*Text to read:*
/---

Equation (6) can be further improved by adding a parameter p:

$${\widehat{y}}^{(1)}(k)=(y^{(0)}(1)-\frac{\widehat{b}}{\widehat{a}p})e^{-\widehat{a}(k-1)p}+\frac{\widehat{b}}{\widehat{a}p},\hspace{0.17em}k=1,\hspace{0.17em}2,\hspace{0.17em}\cdots ,\hspace{0.17em}n$$

(7)

Applying $y^{(0)}(k)=y^{(1)}(k)-y^{(1)}(k-1)$ to (7), a prediction of the original data sequence can be obtained as

$${\widehat{y}}^{(0)}(1)=y^{(0)}(1)\hspace{0.17em},\hspace{0.17em}{\widehat{y}}^{(0)}(k)=(1-e^{\widehat{a}}){({\widehat{y}}^{(0)}(1)-\frac{\widehat{b}}{\widehat{a}p})}^{e^{-\widehat{a}(k-1)p}},\hspace{0.17em}k=2,\hspace{0.17em}3,\hspace{0.17em}\cdots$$

(8)

\---

Entries on where items appear

/---

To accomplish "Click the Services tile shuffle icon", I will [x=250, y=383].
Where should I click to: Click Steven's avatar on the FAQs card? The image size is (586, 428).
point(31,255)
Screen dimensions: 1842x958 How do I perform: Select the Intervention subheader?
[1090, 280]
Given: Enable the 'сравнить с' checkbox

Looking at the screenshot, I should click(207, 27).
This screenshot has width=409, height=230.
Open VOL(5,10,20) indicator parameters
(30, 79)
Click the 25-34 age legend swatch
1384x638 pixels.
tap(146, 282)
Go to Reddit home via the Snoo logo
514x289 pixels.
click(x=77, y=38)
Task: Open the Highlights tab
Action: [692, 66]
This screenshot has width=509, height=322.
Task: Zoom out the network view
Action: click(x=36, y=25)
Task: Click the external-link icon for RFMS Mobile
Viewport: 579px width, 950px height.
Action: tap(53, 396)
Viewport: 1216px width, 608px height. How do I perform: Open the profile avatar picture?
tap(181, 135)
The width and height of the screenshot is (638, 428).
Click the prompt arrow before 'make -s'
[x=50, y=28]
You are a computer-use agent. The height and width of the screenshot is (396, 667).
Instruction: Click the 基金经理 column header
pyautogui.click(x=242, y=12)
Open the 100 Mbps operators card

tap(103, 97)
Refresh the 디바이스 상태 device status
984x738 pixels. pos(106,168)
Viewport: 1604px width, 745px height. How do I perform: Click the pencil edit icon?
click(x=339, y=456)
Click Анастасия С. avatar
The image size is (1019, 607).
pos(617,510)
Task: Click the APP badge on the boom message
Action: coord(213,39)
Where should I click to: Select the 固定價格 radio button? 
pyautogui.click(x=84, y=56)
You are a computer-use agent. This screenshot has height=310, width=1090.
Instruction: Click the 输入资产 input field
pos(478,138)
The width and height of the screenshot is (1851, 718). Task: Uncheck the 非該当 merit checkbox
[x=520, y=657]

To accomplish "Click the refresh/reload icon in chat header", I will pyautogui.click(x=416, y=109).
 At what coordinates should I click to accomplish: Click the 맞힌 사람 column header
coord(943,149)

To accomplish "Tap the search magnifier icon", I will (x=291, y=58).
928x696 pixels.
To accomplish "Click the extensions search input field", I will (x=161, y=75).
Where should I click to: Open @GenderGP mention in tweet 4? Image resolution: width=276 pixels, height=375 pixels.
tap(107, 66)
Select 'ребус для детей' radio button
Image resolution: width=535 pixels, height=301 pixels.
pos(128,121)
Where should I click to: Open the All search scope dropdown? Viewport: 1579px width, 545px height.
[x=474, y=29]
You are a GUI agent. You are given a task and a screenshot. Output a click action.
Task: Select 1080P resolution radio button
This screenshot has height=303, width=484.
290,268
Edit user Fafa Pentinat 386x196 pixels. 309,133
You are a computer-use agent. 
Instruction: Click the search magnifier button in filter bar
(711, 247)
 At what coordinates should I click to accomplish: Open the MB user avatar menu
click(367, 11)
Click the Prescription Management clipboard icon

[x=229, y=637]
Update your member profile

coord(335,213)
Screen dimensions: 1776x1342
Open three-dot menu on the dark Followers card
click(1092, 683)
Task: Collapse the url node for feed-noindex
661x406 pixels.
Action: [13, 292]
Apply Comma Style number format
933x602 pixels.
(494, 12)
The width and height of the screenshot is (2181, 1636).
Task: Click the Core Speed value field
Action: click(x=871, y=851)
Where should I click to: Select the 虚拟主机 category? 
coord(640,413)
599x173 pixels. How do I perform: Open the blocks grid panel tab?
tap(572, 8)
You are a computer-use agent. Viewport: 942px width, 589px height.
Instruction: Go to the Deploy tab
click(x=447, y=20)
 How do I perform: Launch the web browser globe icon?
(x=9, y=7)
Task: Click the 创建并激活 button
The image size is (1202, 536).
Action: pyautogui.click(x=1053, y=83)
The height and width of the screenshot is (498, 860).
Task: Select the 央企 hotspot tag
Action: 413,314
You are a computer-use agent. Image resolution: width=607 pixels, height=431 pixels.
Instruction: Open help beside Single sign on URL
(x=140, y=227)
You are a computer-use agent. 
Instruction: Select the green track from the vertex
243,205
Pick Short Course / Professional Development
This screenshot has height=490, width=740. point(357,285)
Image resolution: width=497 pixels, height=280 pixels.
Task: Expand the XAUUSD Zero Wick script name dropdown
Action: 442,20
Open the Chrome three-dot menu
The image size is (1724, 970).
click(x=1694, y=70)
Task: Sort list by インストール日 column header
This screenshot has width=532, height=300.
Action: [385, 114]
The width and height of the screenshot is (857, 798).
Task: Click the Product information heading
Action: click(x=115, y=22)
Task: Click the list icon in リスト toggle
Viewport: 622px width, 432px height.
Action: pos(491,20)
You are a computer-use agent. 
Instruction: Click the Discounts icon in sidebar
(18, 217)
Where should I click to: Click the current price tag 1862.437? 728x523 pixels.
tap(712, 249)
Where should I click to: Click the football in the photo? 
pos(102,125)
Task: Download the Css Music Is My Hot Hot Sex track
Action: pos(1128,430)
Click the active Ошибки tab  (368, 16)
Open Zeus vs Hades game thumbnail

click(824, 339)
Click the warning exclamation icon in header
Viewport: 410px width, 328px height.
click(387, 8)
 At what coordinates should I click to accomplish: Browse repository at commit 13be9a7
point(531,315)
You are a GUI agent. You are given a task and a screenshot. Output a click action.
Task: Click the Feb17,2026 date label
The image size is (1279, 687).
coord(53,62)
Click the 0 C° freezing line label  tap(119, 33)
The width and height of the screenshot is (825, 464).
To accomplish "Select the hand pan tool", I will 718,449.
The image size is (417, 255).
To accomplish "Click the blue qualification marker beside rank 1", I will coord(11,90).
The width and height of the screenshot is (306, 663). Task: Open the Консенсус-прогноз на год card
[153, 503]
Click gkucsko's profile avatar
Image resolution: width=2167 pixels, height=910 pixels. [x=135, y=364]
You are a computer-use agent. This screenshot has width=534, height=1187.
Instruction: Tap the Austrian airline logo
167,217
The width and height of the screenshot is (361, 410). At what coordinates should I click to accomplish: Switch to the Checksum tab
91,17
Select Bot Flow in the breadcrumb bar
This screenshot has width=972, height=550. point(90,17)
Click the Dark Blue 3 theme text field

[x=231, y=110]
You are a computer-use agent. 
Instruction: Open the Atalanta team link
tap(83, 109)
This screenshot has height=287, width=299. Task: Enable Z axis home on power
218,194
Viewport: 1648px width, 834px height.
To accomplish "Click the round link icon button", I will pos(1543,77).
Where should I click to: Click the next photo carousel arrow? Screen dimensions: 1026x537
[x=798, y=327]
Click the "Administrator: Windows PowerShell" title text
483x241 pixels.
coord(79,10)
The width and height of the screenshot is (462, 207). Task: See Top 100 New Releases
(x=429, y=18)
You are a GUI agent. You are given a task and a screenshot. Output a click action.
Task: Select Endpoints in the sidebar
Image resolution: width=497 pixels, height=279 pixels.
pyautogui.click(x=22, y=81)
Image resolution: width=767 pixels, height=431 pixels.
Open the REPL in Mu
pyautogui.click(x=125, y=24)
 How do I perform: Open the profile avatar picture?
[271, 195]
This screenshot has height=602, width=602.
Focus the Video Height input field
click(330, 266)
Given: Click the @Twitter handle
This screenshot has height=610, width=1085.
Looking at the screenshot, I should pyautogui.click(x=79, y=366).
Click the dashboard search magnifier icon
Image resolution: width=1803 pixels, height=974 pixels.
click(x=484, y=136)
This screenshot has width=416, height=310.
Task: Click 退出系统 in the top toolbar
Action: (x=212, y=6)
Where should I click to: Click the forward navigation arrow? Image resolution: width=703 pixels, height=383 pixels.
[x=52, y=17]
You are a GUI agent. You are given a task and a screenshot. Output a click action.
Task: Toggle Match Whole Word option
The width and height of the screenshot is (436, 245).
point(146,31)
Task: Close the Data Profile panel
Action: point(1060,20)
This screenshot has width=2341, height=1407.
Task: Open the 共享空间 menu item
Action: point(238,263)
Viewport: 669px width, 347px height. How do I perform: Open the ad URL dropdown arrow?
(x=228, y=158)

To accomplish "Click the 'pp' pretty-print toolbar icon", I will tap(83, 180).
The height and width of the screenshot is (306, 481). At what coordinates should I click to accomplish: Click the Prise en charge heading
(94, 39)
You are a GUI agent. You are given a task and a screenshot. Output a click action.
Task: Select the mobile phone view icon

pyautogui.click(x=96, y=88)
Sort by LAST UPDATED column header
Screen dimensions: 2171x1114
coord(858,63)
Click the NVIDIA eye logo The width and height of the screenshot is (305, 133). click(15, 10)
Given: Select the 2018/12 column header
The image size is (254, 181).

\---

*Set exercise:*
Please list every equation number that appears in the prediction-equations text above.

*Answer to the exercise:*
(6), (7), (8)